Red Card was the third and most successful studio album by the UK rock group Streetwalkers, which made the Top 20 in the UK album charts. The album features the lineup of Roger Chapman, Charlie Whitney, Bobby Tench of the Jeff Beck Group and Hummingbird, Nicko McBrain, who later played drums with Iron Maiden, and bassist Jon Plotel.
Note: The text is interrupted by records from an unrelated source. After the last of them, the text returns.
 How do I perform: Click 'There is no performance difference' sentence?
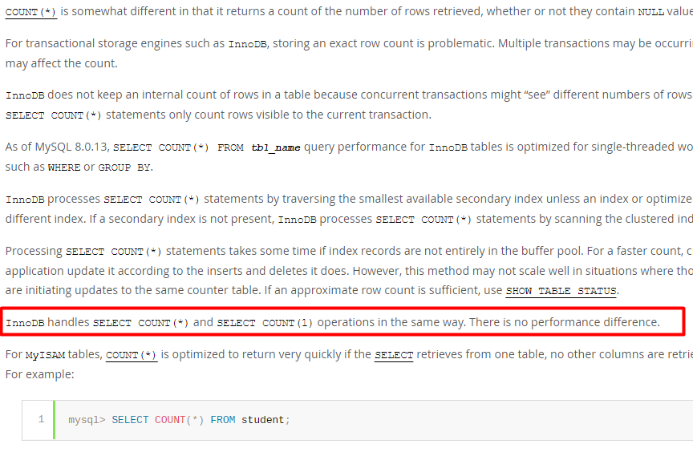click(x=565, y=323)
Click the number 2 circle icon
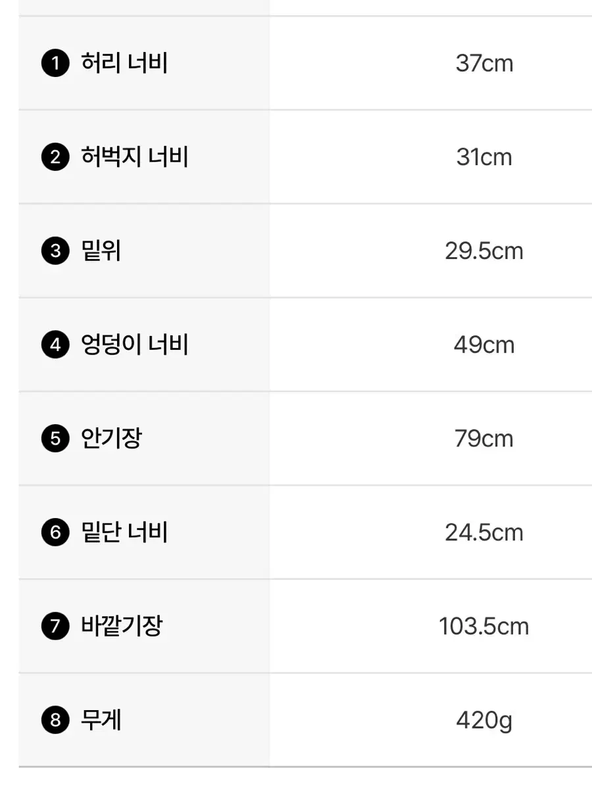The image size is (592, 789). [55, 158]
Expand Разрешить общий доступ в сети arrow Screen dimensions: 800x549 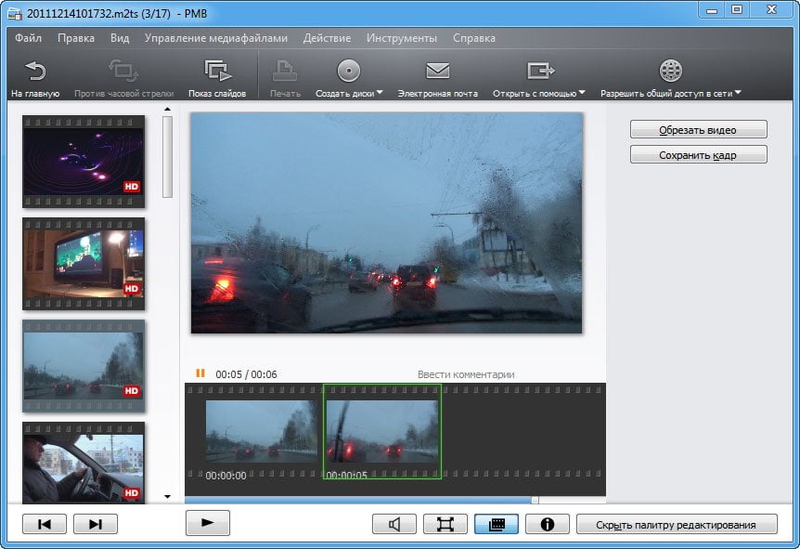[737, 93]
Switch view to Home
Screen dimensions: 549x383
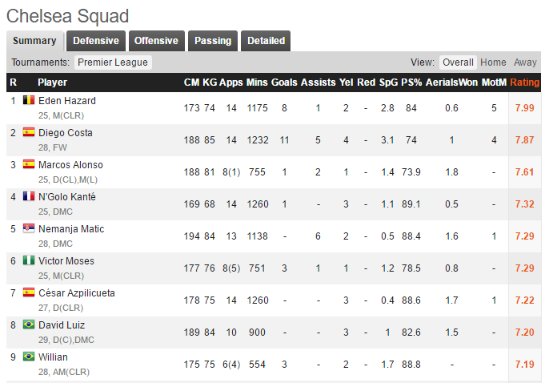point(493,62)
This groove-heavy album was released in the UK by Vertigo and in the United States by Mercury during 1976 and remains a much respected album by many.

Professional ratings
Review scores
| Source | Rating |
| AllMusic |  |
| Christgau's Record Guide | B |
| Martin C. Strong | 5/10 |

==Track listing==
All tracks composed by Roger Chapman and John "Charlie" Whitney; except where indicated

| No. | Title | Writer(s) | Length |
|---|---|---|---|
| 1. | "Run for Cover" |  | 5:50 |
| 2. | "Me an' Me Horse an' Me Rum" | Roger Chapman, John "Charlie" Whitney, Bobby Tench | 4:06 |
| 3. | "Crazy Charade" | Roger Chapman, John "Charlie" Whitney, Bobby Tench | 5:32 |
| 4. | "Daddy Rolling Stone" | Otis Blackwell | 3:17 |
| 5. | "Roll Up, Roll Up" |  | 3:34 |
| 6. | "Shotgun Messiah" | Roger Chapman, John "Charlie" Whitney, Bobby Tench | 4:52 |
| 7. | "Between Us" |  | 3:52 |
| 8. | "Decadence Code" |  | 6:41/ 9:11 |
| Total length: |  |  | 41:26 |

== Personnel ==
- Roger Chapman - lead and backing vocals, harmonica, percussion
- Charlie Whitney - guitar, keyboards, slide guitar
- Bob Tench (credited courtesy of A&M Records) - guitars, backing and lead vocals, keyboards, percussion
- Jon Plotel - bass, backing vocals
- Nicko McBrain - drums, percussion
- Uncle Al's Pals Choir - choir and chorus
- Wilfred Gibson - string arrangements on "Between Us"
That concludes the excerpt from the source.